When you retire, your income stops, and you start living off the money you’ve saved. It would help if you maximized your Social Security benefits to put as little pressure on your retirement assets. Every dollar you increase your Social Security income means less money you’ll have to withdraw from your nest egg to maintain your lifestyle. When you elect to start your SS benefits, it could be the difference between tens of thousands if not a hundred thousand dollars or more in lifetime benefits, impacting your retirement lifestyle.
1. What’s the best option and time to elect Social Security benefits?
It depends on your situation. Income? Available assets.
2. Who will provide you with reliable advice for making these decisions?
Most people look to their financial advisors for SS claiming advice, but most financial advisors don’t understand SS’s complex rules or guidelines. People always tell me that their financial advisors tell them to call the Social Security Administration or start their benefits as soon as possible and invest the income, which could have significant risk.
3. Why not ask Social Security for advice?
SS representatives are prohibited from giving election advice and are not licensed to ask you about your retirement accounts or other assets or evaluate the impact of your decision on the rest of your financial plan. Plus, SS representatives, in general, are trained to focus on monthly benefit amounts for the individual, not lifetime income for the family. Taking SS benefits at the right time will be one of the biggest financial decisions you’ll ever make, so you need to get it right. Getting it right on your own is almost impossible.
4. Why is it important to use someone trained in SS timing?
Taking your SS benefits at the right time will have a lifetime impact and could make a massive difference to a retiree’s standard of living. It will affect your retirement and savings accounts. That’s why it’s imperative to coordinate the preservation and distribution of these accounts to delay your SS income and avoid paying excessive and unnecessary taxes. SS is taxed at a lower rate than your retirement accounts or any other income.
Managing the impact of taxes. As much as 85% of your benefits may be subject to income taxation. Nearly every source of income is included: wages, pensions, dividends, capital gains, business income, and tax-exempt interest. It’s important to time your SS benefits along with the withdrawals from your retirement accounts to reduce or eliminate unnecessary or excessive taxes. Forbes had an article in reference to SS “Secrets.” “When it comes to possibly pay federal income taxes on your Social Security benefits, withdrawals from Roth IRAs aren’t counted, but withdrawals from 401(k), 403(b), regular IRAs, and other tax-deferred accounts are.
So there may be a significant advantage in a) withdrawing from your tax-deferred accounts after you retire but before you start collecting Social Security, b) using up your tax-deferred accounts before you withdraw from your Roth accounts, and c) converting your tax-deferred accounts to Roth IRA holdings after or even before you retire, but before you start collecting Social security.
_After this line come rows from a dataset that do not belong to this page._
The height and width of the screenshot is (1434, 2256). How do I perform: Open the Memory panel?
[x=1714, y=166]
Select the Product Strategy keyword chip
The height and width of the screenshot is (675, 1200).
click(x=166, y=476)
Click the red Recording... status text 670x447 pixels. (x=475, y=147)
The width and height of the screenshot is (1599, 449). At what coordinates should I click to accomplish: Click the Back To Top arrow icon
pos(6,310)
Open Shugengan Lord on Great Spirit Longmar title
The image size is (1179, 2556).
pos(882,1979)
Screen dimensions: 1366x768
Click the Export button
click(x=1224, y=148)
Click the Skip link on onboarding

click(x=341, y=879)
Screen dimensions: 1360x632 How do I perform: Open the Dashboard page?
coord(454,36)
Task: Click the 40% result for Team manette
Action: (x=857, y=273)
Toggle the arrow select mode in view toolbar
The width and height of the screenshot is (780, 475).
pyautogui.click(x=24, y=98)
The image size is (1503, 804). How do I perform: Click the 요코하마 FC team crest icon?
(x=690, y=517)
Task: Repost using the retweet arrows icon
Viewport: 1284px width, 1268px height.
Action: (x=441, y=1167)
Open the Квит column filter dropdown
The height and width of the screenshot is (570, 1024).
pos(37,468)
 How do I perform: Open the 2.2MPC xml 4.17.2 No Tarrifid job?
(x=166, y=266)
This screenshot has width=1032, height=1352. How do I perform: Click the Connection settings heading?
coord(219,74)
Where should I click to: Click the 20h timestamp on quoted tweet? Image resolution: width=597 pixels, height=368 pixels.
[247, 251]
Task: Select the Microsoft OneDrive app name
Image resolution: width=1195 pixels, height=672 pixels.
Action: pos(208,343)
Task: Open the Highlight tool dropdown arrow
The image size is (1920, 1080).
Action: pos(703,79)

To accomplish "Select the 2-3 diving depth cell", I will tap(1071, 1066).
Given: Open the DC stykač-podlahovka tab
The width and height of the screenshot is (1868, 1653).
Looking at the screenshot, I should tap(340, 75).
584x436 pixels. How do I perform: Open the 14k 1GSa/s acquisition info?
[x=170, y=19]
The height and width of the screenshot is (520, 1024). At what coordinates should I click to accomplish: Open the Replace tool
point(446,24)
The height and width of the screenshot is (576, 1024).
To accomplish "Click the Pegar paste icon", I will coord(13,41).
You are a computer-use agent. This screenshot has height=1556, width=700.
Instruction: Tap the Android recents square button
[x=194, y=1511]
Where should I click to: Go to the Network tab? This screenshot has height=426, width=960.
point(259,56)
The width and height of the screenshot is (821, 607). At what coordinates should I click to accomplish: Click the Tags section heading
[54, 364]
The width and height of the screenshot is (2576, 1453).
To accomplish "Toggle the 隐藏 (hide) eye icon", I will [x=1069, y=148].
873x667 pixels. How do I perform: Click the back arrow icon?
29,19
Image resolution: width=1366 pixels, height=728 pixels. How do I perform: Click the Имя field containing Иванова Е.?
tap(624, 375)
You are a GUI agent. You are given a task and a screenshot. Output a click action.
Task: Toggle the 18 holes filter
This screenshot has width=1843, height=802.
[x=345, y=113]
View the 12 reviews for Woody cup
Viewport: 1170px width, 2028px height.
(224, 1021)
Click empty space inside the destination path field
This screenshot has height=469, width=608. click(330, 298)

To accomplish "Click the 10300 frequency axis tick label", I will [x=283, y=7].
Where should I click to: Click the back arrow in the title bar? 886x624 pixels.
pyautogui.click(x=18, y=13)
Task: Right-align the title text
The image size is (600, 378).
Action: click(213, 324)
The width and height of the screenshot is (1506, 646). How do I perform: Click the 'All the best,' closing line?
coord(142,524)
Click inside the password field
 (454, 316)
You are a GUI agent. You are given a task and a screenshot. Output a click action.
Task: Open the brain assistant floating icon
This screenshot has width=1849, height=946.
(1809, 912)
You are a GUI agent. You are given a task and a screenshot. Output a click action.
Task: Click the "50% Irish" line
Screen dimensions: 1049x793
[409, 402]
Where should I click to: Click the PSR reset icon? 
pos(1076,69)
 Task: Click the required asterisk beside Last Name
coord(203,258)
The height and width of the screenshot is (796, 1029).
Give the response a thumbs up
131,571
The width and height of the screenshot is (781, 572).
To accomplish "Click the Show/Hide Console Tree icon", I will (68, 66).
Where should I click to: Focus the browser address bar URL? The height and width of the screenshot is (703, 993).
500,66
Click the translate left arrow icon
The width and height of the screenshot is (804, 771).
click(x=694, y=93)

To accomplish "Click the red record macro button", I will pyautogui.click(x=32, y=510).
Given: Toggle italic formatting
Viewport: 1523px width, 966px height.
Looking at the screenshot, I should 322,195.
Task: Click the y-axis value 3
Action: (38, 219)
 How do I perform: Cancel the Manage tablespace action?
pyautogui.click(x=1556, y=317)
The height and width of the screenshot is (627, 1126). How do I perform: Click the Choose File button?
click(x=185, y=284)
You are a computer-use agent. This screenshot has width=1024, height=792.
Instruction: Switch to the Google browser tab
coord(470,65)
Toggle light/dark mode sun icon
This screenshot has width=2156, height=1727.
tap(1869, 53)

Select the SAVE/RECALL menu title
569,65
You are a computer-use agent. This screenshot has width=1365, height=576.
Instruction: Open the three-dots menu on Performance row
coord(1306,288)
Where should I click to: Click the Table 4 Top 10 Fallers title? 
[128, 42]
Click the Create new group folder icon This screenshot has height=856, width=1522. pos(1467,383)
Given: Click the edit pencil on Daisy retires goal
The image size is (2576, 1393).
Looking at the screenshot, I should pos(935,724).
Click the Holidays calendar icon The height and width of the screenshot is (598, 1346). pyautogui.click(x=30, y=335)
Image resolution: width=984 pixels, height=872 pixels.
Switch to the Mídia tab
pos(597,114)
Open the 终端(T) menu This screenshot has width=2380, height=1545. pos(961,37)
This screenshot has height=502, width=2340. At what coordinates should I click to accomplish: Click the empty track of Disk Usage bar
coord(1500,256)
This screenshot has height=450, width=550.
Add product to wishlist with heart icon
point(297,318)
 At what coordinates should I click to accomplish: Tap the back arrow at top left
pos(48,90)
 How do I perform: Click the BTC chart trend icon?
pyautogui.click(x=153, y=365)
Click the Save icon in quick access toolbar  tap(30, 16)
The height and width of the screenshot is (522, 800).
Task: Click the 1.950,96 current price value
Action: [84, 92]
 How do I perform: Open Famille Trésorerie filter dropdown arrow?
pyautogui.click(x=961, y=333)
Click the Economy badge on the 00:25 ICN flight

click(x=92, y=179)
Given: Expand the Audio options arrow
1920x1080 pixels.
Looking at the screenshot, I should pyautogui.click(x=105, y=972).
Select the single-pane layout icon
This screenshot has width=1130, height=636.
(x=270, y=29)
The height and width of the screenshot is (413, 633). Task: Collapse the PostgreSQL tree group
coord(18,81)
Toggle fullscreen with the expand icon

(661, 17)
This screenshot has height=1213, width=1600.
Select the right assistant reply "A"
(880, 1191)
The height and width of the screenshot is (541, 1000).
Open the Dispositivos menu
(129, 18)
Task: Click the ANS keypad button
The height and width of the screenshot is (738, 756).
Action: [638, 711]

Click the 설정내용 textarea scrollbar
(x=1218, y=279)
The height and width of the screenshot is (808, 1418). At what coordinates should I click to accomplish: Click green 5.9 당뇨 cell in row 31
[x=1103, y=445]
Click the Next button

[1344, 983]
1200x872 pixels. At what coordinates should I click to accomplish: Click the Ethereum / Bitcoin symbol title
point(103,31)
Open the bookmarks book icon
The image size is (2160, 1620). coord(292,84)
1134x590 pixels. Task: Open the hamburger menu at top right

6. How can you maximize your lifetime Social Security benefit?
This is not the government’s money. It’s your money that you’ve paid into the system for years. This is not Welfare or Food Stamps. You need to know the rules to maximize your SS benefits for yourself and your family. Get what you are owed!
7. Why should I delay my Social Security benefits?
From age 62 to 66, your benefits will increase by an average of 6.25% per year, and from age 66 to 70, it goes into supercharging mode at 8% per year plus Cost of Living Adjustment (COLA). Most people are unaware that married couples have strategies like restricting or filing and suspending their application available to them, leaving money on the table. These strategies have the potential to increase their lifetime benefits by tens of thousands if not a hundred thousand dollars or more.
8. What else is there to consider?
People learn to focus on tax-efficient ways to acquire assets; my responsibility is to find the most tax-efficient way to distribute your assets. Your SS may be taxed if you have a pension, depending on what state you live in could be taxed (like Michigan), and when you turn 72 1/2 you have Required Minimum Distribution (RMD), your retirement account is taxed.
The IRS has a plan for you; what’s your exit strategy? One simple approach is to provide more money for your retirement and less for the IRS. This requires a complete in-depth look at your overall financial situation and determining what assets should be planned for retirement, education, and other living expenses.